More support needed to grow business
Local government must have a "business-friendly ethos" which goes beyond rate cuts and deregulation, Wellington mayor Celia Wade Brown said at the launch of a programme to support business growth.
Local Government New Zealand (LGNZ) today released six guidelines for councils around New Zealand to attract and support business ventures within their regions.
The key principles in the Business Friendly Guidelines included building partnerships between councils and business groups, identifying challenges and needs, providing certainty and clarity to businesses, making interactions count, proactively looking for business opportunities and responding with businesses in mind after emergencies.
Wade-Brown said the capital's economic indicators were "more modest than they should be" and her council, from councillors down to the front desk staff, had not earned a pass mark to fulfil the guidelines. But was it was "moving rapidly".
Councils should say 'yes' to businesses often, 'no' to them less often, but never 'maybe', she said.
"To string businesses along and say, 'in a bit, in a bit', and then not deliver is not fair when they could be making better informed decisions and investments."
LGNZ said local and regional councils invested over $8 billion in infrastructure and services a year in order to support business operations.
Stuart Crosby, mayor of Tauranga and head of LGNZ's city sub-group, said if each city can identify distinctive competitive advantages and also collaborate together to allow businesses to grow, New Zealand Inc will be stronger for it.

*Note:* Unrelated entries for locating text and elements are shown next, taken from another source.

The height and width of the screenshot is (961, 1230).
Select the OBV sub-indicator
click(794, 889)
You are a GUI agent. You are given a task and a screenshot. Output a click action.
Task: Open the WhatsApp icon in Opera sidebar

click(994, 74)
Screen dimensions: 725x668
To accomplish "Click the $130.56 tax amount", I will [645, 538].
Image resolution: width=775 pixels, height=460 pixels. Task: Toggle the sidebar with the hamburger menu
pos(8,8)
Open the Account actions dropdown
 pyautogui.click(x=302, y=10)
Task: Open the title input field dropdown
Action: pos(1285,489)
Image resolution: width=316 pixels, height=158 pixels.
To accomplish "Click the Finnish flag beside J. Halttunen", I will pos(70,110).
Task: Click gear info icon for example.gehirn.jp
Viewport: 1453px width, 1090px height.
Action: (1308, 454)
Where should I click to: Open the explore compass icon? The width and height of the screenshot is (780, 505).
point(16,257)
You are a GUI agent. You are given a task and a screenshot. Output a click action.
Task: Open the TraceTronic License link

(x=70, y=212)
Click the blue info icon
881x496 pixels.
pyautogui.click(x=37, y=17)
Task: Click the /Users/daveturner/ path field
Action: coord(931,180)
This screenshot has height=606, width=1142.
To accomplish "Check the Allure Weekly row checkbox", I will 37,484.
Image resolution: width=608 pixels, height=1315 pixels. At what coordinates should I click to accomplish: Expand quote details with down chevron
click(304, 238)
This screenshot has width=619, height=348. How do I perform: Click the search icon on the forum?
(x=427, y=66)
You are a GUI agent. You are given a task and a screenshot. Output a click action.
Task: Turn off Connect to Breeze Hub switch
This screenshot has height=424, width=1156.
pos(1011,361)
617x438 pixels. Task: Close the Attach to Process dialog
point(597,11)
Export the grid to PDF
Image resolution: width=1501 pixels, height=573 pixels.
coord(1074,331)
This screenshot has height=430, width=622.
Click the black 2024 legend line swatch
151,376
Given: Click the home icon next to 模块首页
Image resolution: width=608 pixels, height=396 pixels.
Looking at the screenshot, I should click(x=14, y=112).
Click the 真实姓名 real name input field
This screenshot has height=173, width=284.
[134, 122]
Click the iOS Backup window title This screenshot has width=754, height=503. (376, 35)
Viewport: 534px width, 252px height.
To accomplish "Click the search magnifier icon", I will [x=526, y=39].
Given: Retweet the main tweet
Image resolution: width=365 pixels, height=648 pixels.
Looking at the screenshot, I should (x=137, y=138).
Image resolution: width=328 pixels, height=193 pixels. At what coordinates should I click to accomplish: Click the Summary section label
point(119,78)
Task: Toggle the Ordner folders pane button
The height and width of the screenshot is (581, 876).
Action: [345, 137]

"Collaboration is helpful when things run smoothly, but especially when things don't go so well," Crosby said, referring to the Bay of Plenty's kiwifruit PSA disaster.
The group's report found successful case studies such as Wellington's world premier party for The Hobbit movie and Dunedin City Council's Red Carpet, not Red Tape policy, where large business projects were given a council relationships manager to cut through bureaucracy.
Crosby said Tauranga had raised $30 million and gave land in order to get a university campus, with emphasis on marine science and logistics, management to help grow the Bay of Plenty economy.
Associate Local Government minister Sam Lotu-liga said local government initiatives were central to driving jobs and opportunities in their communities.
Business New Zealand chief executive Phil O'Reilly said: "These guidelines are very expansive and include many examples of councils that have aided large infrastructure, sustainability and tertiary education and have reduced the time of consent processes."
O'Reilly said he hoped the effect of business-friendly councils would trickle down to smaller businesses, as well as the larger corporates.